## EXTRACT PROVIDED

((

Scenario: Extracting information from an MDM record in XML - 6.3

Talend Open Studio for Big Data Components Reference Guide

EnrichVersion
6.3
EnrichProdName
Talend Open Studio for Big Data
task
Data Governance
Data Quality and Preparation
Design and Development
EnrichPlatform
Talend Studio

The following scenario describes a simple Job which will extract the information of interest from an MDM record in XML and display it on the console.

Scenario prerequisites

A data container Product and a data model Product are created and deployed to MDM server. The Product and Store data entities are defined and some data records already exist in them.

The entities Product and Store are linked by a foreign key which is the Name of the Store.

This example is designed to obtain the store information for a new product. Therefore, when you create a new Product record, make sure that the Store information is also added for the new Product record.

The entities and their attributes are shown below.

For more information about MDM working principles, see the MDM part in Talend Studio User Guide.

Dropping and linking the components

  1. Drop the following components from the Palette onto the design workspace: tMDMReceive, and tLogRow.

  2. Connect tMDMReceive to tLogRow using a Row > Main link.

  3. Rename the components to better identify their functions.

Configuring the components

Defining a context variable

  1. From the Contexts tab, click the [+] button to add one variable and name it exchangeMessage.

  2. Fill in the variable value in the Value field.

    Note that the XML record must conform to a particular schema. For more information about the schema, see the description of processes and schemas used in MDM processes to call Jobs in Talend Studio User Guide.

    One sample of XML record from the Update Report is as follows:

    <exchange xmlns:mdm="java:com.amalto.core.plugin.base.xslt.MdmExtension">
    <report>
    <Update>
    <UserName>administrator</UserName>
    <Source>genericUI</Source>
    <TimeInMillis>1381486872930</TimeInMillis>
    <OperationType>ACTION</OperationType>
    <RevisionID>null</RevisionID>
    <DataCluster>Product</DataCluster>
    <DataModel>Product</DataModel>
    <Concept>Product</Concept>
    <Key>2</Key>
    </Update>
    </report>
    <item><Product><Id>001</Id><Name>Computer</Name><Description>Laptop series</Description><Availability>true</Availability><Price>400</Price><OnlineStore>TalendShop@@http://www.cafepress.com/Talend.2</OnlineStore><Stores><Store>[Dell]</Store><Store>[Lenovo]</Store></Stores></Product></item>
    </exchange>

    In this example, the XML record is trimmed like this:

    <exchange><report/><item><Product><Id>001</Id><Name>Computer</Name><Description>Laptop series</Description><Availability>true</Availability><Price>400</Price><OnlineStore>TalendShop@@http://www.cafepress.com/Talend.2</OnlineStore><Stores><Store>[Dell]</Store><Store>[Lenovo]</Store></Stores></Product></item></exchange>
  3. Press Ctrl+S to save your changes.

))

## DATASET CONTENT
((

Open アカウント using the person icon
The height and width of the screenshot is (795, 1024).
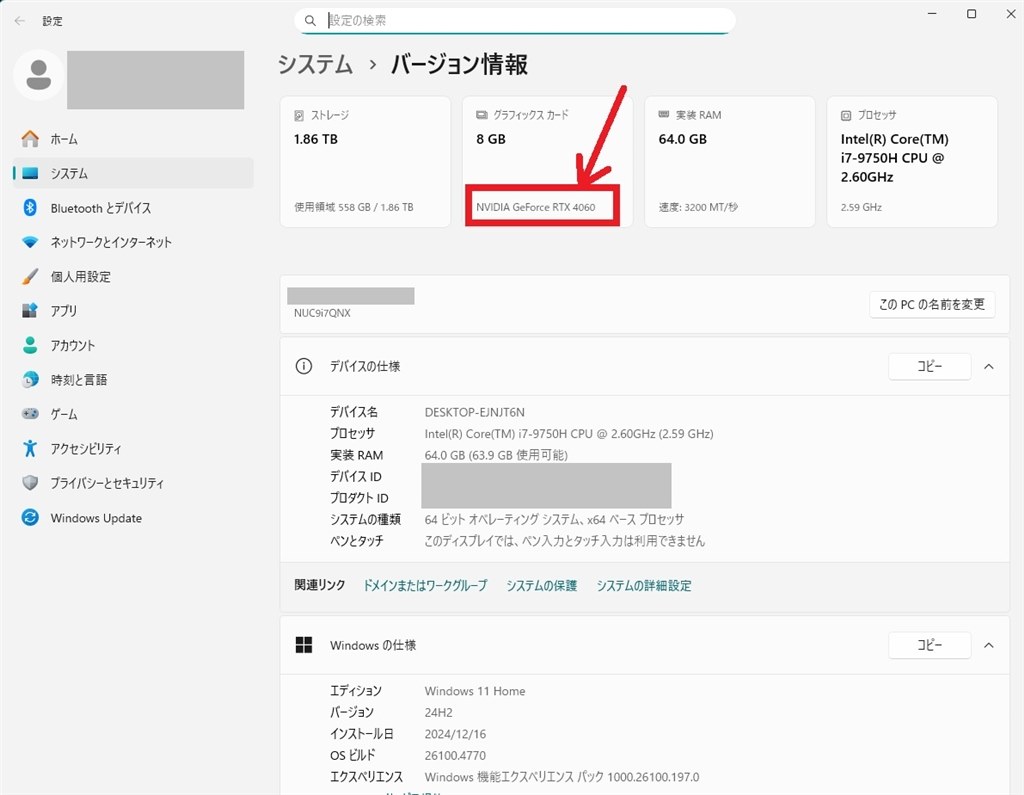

))

## TASK REQUIREMENTS
a - In the Talend MDM scenario, what foreign key links the Product and Store entities?
b - In the Talend MDM scenario, which elements sit directly inside the Product element of the sample XML record?
c - Resume the Talend MDM scenario after its final step, "Press Ctrl+S to save your changes."
The listing comes from a separate source and is not part of the Talend MDM scenario.

## ANSWER LIST
a - The Name of the Store.

b - Id, Name, Description, Availability, Price, OnlineStore, Stores

c -
Configuring tMDMReceive and tLogRow

  1. Double-click the tMDMReceive component to open its Basic settings view in theComponent tab.

  2. Click the [...] button next to Edit schema to define the desired data structure. In this example, three columns are added: Product_ID, Product_Name, and Store_Name.

  3. In the XML Record field, fill in the context variable context.exchangeMessage.

  4. From the XPath Prefix list, select "/exchange/item".

  5. In the Loop XPath query field, type in the name of the XML tree root tag. In this example, type in "/Product/Stores/Store".

  6. The Column column in the Mapping table is populated with the columns defined in the schema. In the XPath query column, enter the XPath query accordingly. In this example, the information of product ID, product name and store name will be extracted.

  7. Double-click the tLogRow component to open its Basic settings view in the Component tab.

  8. Select Table (print values in cells of a table) in the Mode area.

Saving and executing the Job

  1. Press Ctrl+S to save your Job.

  2. Execute the Job by pressing F6 or clicking Run on the Run tab.

    The product information of interest extracted from the XML record is displayed on the console.